Researchers in the laboratory of Professor Morten Ring Eskildsen have recently published the first findings on metastability in the superconductor magnesium diboride (MgB2). The paper, “Observation of Well-Ordered Metastable Vortex Lattice Phases in Superconducting MgB2 Using Small-Angle Neutron Scattering,” appeared in the April 20 issue of Physical Review Letters. Two of its authors, Tommy O'Brien '10 and Kim Schlesinger '11, were undergraduate researchers who had received support from the Glynn Family Honors Program and the summer REU program at Notre Dame.

The research was conducted at the Institut Laue-Langevin (ILL) in Grenoble, France and at Oak Ridge National Laboratory in Tennessee. O'Brien and Schlesinger attended the ILL research, supervised by Professor Eskildsen and the paper's first author, Pinaki Das. To take the best advantage of the team's time with the small-angle neutron scanning reactor, the experiment ran twenty-four hours a day, with the two undergraduates staying up through the night to log the data.

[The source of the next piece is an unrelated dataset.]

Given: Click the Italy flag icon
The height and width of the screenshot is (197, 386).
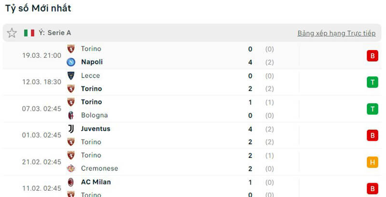Looking at the screenshot, I should (x=29, y=33).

This experiment marks the first discovery of metastability in the vortex lattice for MgB2. Metastability is a state in which an object at a delicately balanced equilibrium can be disturbed into another, stabler state of equilibrium, as when a pencil balanced on its tip is knocked over and rests on its side. The researchers found that depending on the order by which the superconducting conditions were imposed on MgB2, the vortex lattice fell into one of these two different states of equilibrium, and the more stable state could be induced at will.

The experimental data eventually became O'Brien's honors thesis. Both students have since moved on to graduate study -- O'Brien in electrical engineering at the University of Illinois, and Schlesinger in physics at the University of California, Santa Barbara.